Fixed Index annuities have emerged as an alternative to fixed annuities that overcome the traditional fixed annuity objections. People are looking for different types of retirement income solutions and Think Advisor’s “Using Fixed Index Annuities for Retirement Income” says that indexed annuities are meeting these demands. William H. Byrnes and Robert Bloink said in their article that indexed annuities are a strong fixed income alternative because of their newer features and the current market forces. Returns have been better than investments that are considered safe and your principal is still completely protected.

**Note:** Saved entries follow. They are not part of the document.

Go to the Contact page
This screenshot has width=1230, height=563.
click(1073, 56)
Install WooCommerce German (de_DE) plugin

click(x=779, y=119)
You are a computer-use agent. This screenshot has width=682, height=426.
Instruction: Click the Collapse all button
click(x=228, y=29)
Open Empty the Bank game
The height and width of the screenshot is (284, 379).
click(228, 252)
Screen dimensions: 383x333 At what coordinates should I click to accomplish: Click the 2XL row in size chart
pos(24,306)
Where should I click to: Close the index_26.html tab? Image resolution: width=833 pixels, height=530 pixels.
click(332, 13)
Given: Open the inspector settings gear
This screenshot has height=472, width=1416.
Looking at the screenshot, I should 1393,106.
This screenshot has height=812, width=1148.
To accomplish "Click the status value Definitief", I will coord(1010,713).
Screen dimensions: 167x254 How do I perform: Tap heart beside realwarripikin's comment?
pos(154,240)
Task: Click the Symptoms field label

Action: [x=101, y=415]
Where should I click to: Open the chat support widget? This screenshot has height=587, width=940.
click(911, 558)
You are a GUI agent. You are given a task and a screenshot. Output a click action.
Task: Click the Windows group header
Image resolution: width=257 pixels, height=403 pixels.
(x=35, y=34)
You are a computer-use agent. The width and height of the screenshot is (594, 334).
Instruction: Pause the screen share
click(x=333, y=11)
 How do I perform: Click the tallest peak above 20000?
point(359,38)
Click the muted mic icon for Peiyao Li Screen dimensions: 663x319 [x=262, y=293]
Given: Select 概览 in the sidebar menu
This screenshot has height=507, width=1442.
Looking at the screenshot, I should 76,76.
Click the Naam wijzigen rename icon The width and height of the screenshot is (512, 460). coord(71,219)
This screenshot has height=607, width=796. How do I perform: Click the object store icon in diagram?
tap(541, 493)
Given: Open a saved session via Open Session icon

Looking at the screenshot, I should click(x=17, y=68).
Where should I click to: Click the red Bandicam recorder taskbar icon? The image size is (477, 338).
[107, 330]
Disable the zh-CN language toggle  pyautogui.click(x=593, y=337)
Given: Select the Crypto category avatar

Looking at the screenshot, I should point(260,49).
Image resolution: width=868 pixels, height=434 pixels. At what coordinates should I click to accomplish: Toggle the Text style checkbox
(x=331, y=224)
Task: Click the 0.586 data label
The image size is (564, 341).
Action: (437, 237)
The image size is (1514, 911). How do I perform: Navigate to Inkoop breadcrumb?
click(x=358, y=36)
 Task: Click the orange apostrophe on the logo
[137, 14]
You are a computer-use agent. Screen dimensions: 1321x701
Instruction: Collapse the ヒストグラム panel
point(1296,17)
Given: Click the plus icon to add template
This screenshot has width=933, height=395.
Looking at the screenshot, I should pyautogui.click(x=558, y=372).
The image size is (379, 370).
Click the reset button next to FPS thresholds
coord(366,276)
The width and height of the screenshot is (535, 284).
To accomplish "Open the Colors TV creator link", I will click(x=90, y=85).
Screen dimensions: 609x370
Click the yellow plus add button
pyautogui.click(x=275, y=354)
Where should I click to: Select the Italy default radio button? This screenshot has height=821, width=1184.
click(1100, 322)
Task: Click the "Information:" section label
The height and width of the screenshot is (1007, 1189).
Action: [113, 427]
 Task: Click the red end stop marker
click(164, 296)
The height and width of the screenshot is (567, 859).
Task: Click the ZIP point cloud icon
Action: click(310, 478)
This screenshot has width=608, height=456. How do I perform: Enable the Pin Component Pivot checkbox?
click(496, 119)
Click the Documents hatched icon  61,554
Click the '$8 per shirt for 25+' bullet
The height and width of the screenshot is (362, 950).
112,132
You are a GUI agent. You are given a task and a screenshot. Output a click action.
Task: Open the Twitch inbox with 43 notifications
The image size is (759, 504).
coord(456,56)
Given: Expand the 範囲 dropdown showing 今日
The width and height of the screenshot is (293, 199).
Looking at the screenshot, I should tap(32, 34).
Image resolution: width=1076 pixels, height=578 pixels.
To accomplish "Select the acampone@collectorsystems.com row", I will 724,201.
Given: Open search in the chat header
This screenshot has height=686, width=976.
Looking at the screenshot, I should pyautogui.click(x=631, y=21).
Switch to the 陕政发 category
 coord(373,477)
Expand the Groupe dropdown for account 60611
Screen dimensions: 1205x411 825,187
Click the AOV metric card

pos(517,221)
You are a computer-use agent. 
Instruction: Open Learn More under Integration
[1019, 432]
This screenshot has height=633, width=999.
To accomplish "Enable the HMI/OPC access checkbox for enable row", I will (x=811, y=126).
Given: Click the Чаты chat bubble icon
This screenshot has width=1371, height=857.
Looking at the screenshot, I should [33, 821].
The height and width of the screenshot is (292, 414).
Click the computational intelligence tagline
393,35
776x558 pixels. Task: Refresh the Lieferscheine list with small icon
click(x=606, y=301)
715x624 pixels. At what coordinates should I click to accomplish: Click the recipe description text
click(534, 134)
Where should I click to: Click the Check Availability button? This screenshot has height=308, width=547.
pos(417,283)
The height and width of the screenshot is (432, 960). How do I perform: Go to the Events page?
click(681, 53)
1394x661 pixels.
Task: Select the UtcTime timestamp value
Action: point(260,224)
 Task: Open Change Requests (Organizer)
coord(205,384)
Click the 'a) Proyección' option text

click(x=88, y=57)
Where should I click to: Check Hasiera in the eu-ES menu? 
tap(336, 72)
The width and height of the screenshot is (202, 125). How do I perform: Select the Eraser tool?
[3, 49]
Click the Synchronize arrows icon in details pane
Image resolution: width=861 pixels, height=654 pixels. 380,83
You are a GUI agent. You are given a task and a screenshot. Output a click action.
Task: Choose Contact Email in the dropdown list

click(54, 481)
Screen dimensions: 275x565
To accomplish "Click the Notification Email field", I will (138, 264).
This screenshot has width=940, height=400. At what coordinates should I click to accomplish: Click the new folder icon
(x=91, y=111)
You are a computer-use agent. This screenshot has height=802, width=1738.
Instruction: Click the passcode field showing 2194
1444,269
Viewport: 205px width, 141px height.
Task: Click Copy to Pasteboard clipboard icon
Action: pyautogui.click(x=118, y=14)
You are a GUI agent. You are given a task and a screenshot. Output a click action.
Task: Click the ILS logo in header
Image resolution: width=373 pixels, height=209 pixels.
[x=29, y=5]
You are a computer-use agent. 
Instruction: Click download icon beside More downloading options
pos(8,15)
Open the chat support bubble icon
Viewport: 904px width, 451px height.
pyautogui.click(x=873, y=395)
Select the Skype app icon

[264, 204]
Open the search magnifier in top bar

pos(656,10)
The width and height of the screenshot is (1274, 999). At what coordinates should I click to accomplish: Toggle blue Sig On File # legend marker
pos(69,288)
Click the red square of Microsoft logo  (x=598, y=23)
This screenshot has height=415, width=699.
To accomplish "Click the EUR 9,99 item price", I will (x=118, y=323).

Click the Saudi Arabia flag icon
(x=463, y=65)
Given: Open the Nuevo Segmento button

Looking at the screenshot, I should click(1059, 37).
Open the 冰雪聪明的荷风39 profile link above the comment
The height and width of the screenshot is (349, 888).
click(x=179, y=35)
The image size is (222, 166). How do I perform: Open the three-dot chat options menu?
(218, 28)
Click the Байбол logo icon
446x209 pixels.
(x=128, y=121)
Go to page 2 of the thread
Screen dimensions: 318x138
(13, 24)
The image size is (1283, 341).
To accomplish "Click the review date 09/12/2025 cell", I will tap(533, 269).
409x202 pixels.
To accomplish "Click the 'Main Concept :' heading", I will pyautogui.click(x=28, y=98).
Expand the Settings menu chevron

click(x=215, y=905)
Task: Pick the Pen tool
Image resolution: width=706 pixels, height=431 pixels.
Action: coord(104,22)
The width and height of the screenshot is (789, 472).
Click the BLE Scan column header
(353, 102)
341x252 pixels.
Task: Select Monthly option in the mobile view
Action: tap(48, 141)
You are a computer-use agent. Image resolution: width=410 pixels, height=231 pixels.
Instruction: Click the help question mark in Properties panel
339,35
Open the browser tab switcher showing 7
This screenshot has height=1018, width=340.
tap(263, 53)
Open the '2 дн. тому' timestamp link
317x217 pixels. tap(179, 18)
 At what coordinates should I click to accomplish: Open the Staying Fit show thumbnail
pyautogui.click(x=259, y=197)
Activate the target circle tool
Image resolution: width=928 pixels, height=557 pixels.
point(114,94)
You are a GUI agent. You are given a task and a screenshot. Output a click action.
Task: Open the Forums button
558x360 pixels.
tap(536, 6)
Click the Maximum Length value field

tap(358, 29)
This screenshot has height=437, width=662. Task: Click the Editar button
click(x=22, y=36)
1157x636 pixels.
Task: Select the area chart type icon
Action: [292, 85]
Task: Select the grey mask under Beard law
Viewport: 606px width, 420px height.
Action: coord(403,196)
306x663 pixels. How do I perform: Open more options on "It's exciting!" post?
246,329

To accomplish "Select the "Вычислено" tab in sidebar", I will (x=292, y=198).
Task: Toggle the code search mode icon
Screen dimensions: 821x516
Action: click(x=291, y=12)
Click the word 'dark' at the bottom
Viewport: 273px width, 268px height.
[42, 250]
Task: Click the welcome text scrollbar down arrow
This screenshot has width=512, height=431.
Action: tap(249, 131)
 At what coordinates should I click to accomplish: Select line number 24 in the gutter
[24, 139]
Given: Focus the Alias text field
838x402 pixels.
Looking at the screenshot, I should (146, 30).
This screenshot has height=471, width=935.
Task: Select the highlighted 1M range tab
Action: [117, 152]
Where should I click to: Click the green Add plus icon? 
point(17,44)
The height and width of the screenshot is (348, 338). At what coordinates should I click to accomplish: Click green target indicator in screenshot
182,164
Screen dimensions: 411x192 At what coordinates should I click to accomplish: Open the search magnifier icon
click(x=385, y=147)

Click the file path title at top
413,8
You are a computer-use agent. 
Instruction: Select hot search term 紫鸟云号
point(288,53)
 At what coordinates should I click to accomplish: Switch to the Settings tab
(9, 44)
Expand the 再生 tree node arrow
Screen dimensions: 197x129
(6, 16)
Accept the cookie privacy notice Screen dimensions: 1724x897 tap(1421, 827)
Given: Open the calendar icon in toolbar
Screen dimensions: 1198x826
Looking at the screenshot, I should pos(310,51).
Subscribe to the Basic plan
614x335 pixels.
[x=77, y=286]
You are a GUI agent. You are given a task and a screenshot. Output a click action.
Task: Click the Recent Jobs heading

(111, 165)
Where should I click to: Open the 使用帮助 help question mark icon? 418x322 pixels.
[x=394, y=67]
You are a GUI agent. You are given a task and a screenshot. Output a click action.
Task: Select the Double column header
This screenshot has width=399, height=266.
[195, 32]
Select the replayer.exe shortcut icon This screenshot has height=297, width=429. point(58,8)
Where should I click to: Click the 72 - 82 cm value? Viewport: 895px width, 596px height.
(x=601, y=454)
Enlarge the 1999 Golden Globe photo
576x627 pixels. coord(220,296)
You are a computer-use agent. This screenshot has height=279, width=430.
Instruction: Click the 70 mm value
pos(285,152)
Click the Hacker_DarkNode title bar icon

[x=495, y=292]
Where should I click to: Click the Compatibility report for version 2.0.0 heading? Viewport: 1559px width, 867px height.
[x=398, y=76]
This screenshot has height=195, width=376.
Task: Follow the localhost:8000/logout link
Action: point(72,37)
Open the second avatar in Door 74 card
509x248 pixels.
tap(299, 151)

The interest crediting offered by fixed indexed annuities is what many people find as a major benefit. Your return is linked to one or more stock market indices. The difference between directly investing in stock markets is that your principal is protected with an indexed annuity. Keep in mind that your gains are typically limited. One of the decisions you make when purchasing a FIA is which interest crediting feature you want. The annual reset, also known as the rachet method, is very common. This method takes into account the percentage change in the index over the course of the year. If your index is higher at the end of the year than the beginning, you are credited with that interest. If the index is lower at the end of the year, you don’t receive a credit but you also don’t lose anything. Some of the other interest crediting methods credit your interest at the end of an investment term. If your index loses value right before the term is up, you lose out on any gains you might have had earlier in the term. The high water mark and point-to-point methods have this downside as well as the potential to lose out on a gain if you surrender your product early. The authors of this article believe that the annual reset method offers a consistent way to measure gains over the contract’s life.
This method, however, can have lower cap and participation rates than some other indexed annuity products. Indexed annuity products are capped at a certain interest rate to protect the insurance company. If your cap is 8% and the index rises by 10%, you will be credited with 8% interest. In addition to caps, most indexed annuities also have a participation rate associated with them. Many experts recommend fixed indexed annuities with participation rates of 90% or higher. If your participation rate is 75% and the index rises by 10%, you will receive a 7.5% gain. Even with participation rates and caps, fixed indexed annuities can be valuable solutions for creating retirement income because of their principal protection and market exposure.